> _Requirements_
Rewrite the data below, replacing each occurrence of "Instruction" with "Command" and leaving everything else unchanged.

───── Material provided ─────

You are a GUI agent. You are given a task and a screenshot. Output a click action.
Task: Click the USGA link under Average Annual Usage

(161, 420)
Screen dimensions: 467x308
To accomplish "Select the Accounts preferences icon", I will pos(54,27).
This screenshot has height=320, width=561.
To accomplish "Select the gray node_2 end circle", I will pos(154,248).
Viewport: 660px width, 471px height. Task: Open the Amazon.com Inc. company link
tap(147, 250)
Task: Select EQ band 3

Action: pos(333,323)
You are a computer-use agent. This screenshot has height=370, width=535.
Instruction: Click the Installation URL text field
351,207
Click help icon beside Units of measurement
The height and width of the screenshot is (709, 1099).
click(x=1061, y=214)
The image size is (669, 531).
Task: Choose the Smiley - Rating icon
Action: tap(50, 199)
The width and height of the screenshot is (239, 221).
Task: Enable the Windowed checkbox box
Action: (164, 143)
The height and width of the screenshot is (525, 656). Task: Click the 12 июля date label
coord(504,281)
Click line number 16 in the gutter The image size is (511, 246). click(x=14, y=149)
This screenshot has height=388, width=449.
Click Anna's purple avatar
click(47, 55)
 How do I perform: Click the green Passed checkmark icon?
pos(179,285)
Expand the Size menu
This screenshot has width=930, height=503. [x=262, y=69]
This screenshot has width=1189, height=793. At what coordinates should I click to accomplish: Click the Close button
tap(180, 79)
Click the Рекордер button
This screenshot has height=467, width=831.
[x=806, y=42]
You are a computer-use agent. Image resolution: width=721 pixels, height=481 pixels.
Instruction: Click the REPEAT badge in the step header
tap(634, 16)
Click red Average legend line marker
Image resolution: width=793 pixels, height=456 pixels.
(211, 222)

─────

> _In response_
You are a GUI agent. You are given a task and a screenshot. Output a click action.
Task: Click the USGA link under Average Annual Usage

(161, 420)
Screen dimensions: 467x308
To accomplish "Select the Accounts preferences icon", I will pos(54,27).
This screenshot has height=320, width=561.
To accomplish "Select the gray node_2 end circle", I will pos(154,248).
Viewport: 660px width, 471px height. Task: Open the Amazon.com Inc. company link
tap(147, 250)
Task: Select EQ band 3

Action: pos(333,323)
You are a computer-use agent. This screenshot has height=370, width=535.
Command: Click the Installation URL text field
351,207
Click help icon beside Units of measurement
The height and width of the screenshot is (709, 1099).
click(x=1061, y=214)
The image size is (669, 531).
Task: Choose the Smiley - Rating icon
Action: tap(50, 199)
The width and height of the screenshot is (239, 221).
Task: Enable the Windowed checkbox box
Action: (164, 143)
The height and width of the screenshot is (525, 656). Task: Click the 12 июля date label
coord(504,281)
Click line number 16 in the gutter The image size is (511, 246). click(x=14, y=149)
This screenshot has height=388, width=449.
Click Anna's purple avatar
click(47, 55)
 How do I perform: Click the green Passed checkmark icon?
pos(179,285)
Expand the Size menu
This screenshot has width=930, height=503. [x=262, y=69]
This screenshot has width=1189, height=793. At what coordinates should I click to accomplish: Click the Close button
tap(180, 79)
Click the Рекордер button
This screenshot has height=467, width=831.
[x=806, y=42]
You are a computer-use agent. Image resolution: width=721 pixels, height=481 pixels.
Command: Click the REPEAT badge in the step header
tap(634, 16)
Click red Average legend line marker
Image resolution: width=793 pixels, height=456 pixels.
(211, 222)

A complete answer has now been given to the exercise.